So yeah, it's just tough. On both sides.

I would like to add my own struggle with feeling valued by God. Nanny brought up trust. Imagine you have spent your life in an environment that teaches you trust gets you into trouble, trust is a liability, trust is how people get under your skin and hurt you. (I'm decribing my own trust issues now.) Then you reach a point in your life when the only way you can get off of the window ledge is to trust someone. And you realise, with horror, trust isn't there for you to access. It has been beaten out of you. Wouldn't you feel a little like the butt of an elaborate cosmic joke?

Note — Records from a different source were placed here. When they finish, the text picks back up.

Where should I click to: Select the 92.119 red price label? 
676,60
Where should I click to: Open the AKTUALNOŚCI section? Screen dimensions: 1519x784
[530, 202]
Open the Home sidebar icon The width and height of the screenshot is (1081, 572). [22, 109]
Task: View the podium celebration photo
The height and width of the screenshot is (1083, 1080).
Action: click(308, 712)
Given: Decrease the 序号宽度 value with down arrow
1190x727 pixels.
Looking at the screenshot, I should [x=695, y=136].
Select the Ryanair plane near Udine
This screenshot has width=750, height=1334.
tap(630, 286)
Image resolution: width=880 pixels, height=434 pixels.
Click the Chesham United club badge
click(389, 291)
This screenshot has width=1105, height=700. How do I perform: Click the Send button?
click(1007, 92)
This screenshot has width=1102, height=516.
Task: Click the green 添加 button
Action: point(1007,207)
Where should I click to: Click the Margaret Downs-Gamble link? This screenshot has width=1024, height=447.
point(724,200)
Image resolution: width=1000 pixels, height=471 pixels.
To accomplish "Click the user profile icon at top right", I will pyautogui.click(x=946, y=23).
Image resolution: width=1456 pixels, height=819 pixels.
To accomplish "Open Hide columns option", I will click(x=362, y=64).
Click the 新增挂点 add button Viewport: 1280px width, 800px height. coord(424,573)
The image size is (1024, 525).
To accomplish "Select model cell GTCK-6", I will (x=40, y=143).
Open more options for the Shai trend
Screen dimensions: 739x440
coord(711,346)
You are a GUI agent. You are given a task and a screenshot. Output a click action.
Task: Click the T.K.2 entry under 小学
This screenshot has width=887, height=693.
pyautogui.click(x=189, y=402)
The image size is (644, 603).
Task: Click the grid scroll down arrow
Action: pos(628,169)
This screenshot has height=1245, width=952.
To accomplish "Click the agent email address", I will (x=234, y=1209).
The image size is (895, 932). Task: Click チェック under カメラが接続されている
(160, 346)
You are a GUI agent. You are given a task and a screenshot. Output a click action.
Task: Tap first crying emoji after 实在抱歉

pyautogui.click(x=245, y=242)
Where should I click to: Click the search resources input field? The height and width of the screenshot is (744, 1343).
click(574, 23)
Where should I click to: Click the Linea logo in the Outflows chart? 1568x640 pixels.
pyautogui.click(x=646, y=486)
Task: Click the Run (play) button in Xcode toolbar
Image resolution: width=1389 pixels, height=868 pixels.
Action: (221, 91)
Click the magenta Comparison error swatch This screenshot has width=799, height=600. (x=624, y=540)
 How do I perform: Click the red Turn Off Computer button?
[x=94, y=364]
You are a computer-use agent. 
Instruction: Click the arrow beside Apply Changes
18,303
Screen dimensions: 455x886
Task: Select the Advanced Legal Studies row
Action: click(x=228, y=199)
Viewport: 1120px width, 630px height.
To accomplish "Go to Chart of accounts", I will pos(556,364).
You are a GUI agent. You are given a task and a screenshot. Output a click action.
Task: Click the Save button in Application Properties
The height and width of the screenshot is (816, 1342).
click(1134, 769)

And I would like to believe that overcoming this handicap will prove things about me and about God I would have never learned otherwise. Trouble is, it is very, very very very very hard to do that. Ther may be a prize at the top of the mountain, but I can't see it from here--all I see is a huge stinking mountain, covered with rocks and I haven't even got shoes.
So all I really have to offer is "Yeah. I hear ya." With the mustard seed of hope, wish, whatever that God can use that.
{Tangent, sort of)
If you don't think it will derail the thread too much, Ealier todayI was remembering something I blurted out in my College Bible study group about the book of Job; the references here made me remember it.If you want, I wll add it tomorrow. This post has worn me out for now.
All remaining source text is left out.